Gallet Dreyer & Berkey, LLP is pleased to announce that Partner Adam J. Berkey achieved a significant appellate victory in Loreti v. Lorcress, a closely watched shareholder dispute that has been recognized as one of the Top Ten Business Divorce Cases of 2025.

In a detailed Decision & Order issued by the New York Supreme Court, Appellate Division, Second Judicial Department, the Court affirmed key rulings in favor of our firm’s client and granted critical relief on cross-appeal—delivering a sweeping win in this contentious Business Corporation Law § 1104-a dissolution proceeding.

Key Appellate Holdings

The Court:

  • Affirmed summary judgment declaring the rightful ownership of corporate shares, holding that shares issued in excess of those authorized by the certificate of incorporation were invalid as a matter of law.
  • Reversed the lower court’s denial of summary judgment and granted relief setting aside a conflicted management agreement that provided an 8% gross-rent payment over ten years, finding no valid shareholder approval and no proof the agreement was fair and reasonable.
  • Affirmed the imposition of spoliation sanctions under CPLR 3126, precluding the opposing party from offering testimonial or documentary evidence related to financial records that had been destroyed.
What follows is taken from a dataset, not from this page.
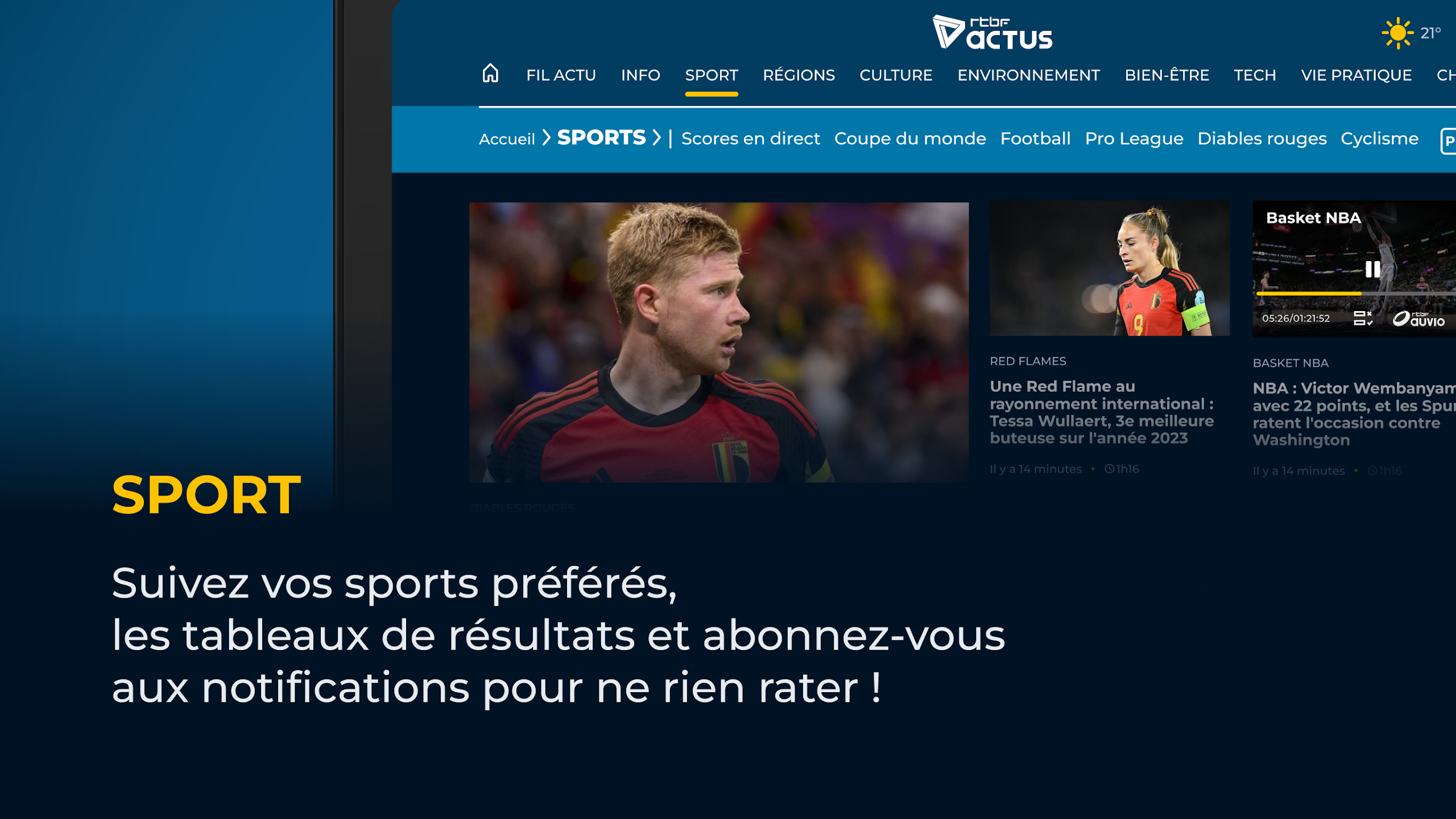The image size is (1456, 819).
Task: Open the Tessa Wullaert article headline
Action: [x=1102, y=412]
The appellate court’s opinion reinforces foundational principles of New York corporate law:

  • A corporation may not issue shares beyond those authorized in its certificate of incorporation.
  • Interested-party transactions must be properly disclosed and approved, or affirmatively proven fair and reasonable.
  • Courts will not hesitate to impose meaningful sanctions for the destruction of key financial evidence.
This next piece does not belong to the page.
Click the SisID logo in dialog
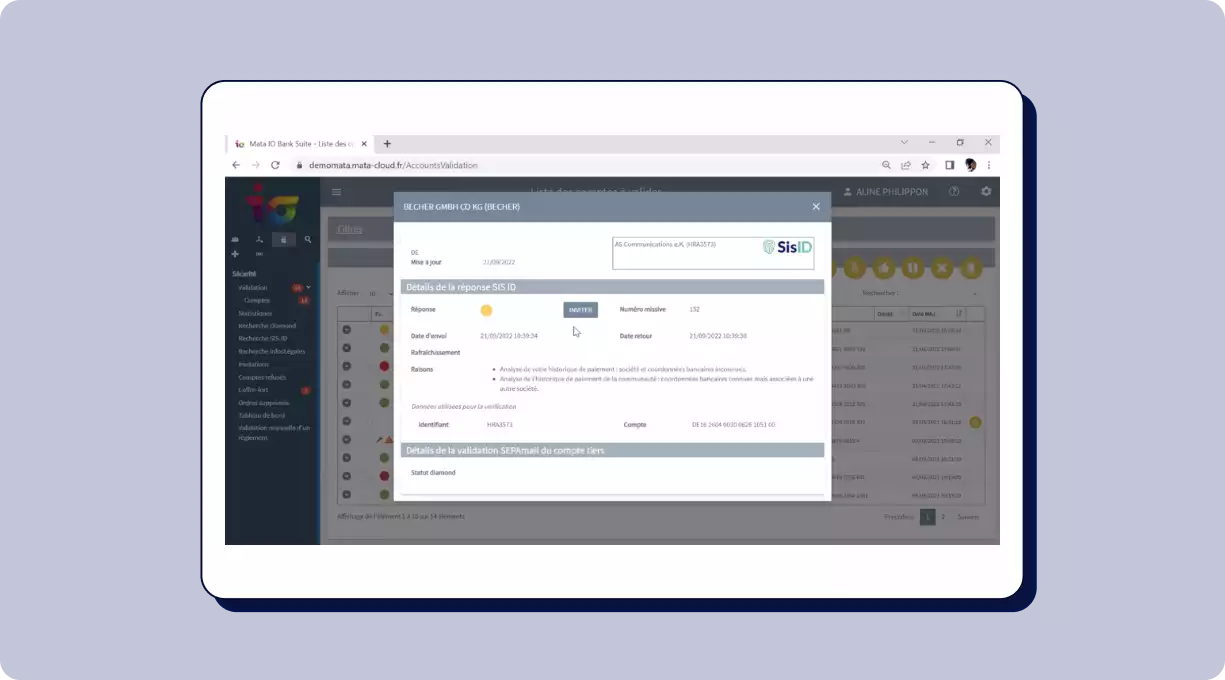 click(x=787, y=247)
Protecting Shareholder Rights in Closely Held Corporations

This case involved complex issues of ownership, fiduciary obligations, corporate governance, and discovery misconduct. The ruling provides important guidance for shareholders, directors, and counsel navigating disputes in closely held corporations.

According to Adam, “Business divorce litigation requires precision, persistence, and a command of both statutory and common-law corporate principles. We are gratified that the Appellate Division affirmed the integrity of the corporate structure and enforced accountability where it mattered most.”
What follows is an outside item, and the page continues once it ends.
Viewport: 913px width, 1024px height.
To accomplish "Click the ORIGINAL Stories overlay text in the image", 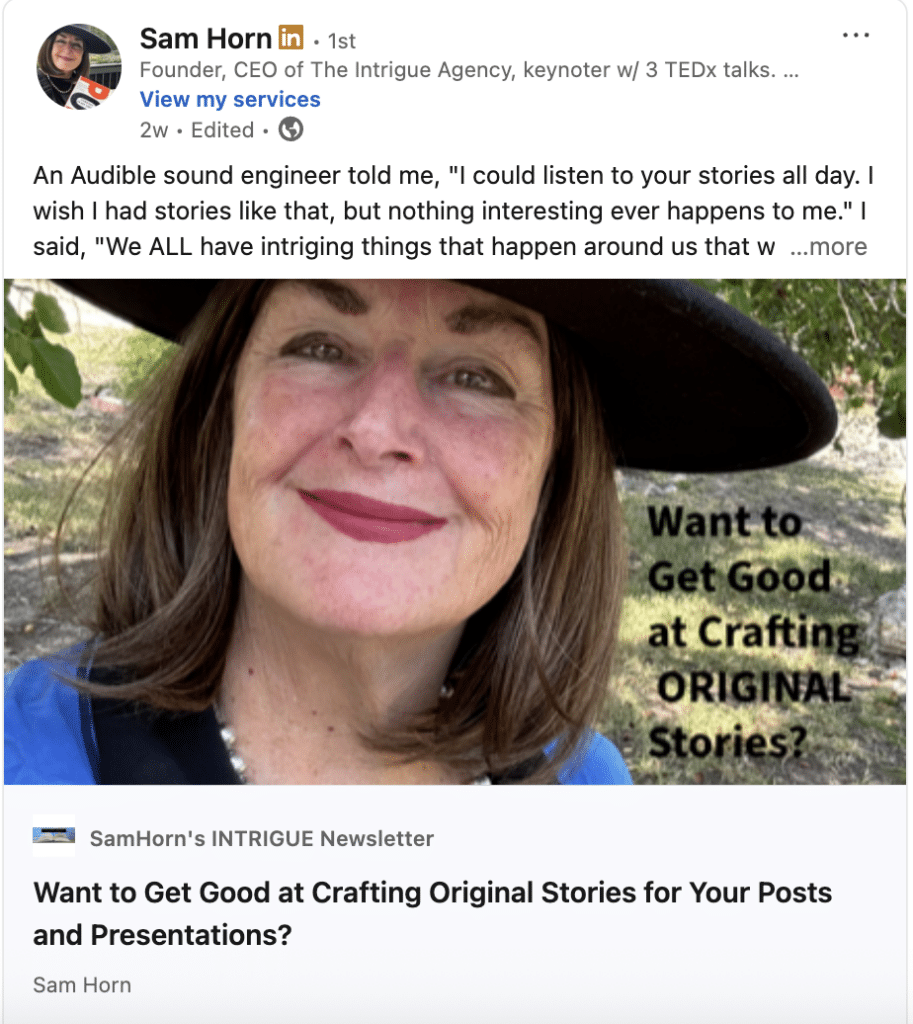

The recognition of Loreti v. Lorcress as a Top Ten Business Divorce Case of 2025 underscores the significance of the decision within New York’s corporate litigation landscape.

Gallet Dreyer & Berkey remains committed to representing shareholders, fiduciaries, and businesses in high-stakes disputes involving corporate governance, dissolution proceedings, and complex commercial litigation.